Information given:
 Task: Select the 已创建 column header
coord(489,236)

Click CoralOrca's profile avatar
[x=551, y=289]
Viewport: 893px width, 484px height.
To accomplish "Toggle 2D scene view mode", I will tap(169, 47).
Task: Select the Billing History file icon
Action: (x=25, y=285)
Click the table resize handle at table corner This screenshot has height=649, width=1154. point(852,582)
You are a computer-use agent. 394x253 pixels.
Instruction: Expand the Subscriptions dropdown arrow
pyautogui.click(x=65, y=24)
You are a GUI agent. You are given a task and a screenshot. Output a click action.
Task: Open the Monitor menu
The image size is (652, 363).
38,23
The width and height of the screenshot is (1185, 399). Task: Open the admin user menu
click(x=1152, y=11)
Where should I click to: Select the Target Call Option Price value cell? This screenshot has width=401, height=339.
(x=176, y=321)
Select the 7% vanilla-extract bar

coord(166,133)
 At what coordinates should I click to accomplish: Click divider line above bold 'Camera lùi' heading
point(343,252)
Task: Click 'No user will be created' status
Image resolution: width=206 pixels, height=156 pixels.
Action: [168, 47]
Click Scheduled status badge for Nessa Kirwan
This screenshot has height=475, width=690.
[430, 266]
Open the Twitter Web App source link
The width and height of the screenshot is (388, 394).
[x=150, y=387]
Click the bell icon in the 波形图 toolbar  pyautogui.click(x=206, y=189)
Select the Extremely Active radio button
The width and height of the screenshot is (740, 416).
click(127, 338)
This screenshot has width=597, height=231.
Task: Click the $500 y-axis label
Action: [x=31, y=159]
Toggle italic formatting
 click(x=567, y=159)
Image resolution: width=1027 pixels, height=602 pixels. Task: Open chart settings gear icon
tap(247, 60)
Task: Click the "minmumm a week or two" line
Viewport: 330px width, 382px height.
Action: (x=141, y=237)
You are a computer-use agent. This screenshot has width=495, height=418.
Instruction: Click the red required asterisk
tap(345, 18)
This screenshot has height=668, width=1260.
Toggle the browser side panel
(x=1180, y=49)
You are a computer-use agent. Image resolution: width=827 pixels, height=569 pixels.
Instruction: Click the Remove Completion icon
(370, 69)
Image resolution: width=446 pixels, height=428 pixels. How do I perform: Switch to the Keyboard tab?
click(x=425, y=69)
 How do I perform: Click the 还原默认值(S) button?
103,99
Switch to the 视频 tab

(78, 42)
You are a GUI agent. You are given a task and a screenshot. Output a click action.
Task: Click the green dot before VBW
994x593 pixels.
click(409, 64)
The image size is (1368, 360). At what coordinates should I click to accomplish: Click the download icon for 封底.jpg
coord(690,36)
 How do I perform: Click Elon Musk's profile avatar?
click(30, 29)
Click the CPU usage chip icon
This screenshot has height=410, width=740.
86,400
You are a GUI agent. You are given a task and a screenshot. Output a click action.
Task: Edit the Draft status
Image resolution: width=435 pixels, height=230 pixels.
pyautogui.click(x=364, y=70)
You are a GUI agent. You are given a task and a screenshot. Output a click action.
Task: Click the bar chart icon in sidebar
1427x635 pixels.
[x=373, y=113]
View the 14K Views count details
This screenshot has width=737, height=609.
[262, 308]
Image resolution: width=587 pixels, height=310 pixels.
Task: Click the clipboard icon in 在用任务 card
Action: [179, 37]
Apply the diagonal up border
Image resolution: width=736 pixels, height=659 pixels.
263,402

What is being asked: If a line in the entries includes the word "status", copy that line out.

Result:
Task: Click 'No user will be created' status
Click Scheduled status badge for Nessa Kirwan
Task: Edit the Draft status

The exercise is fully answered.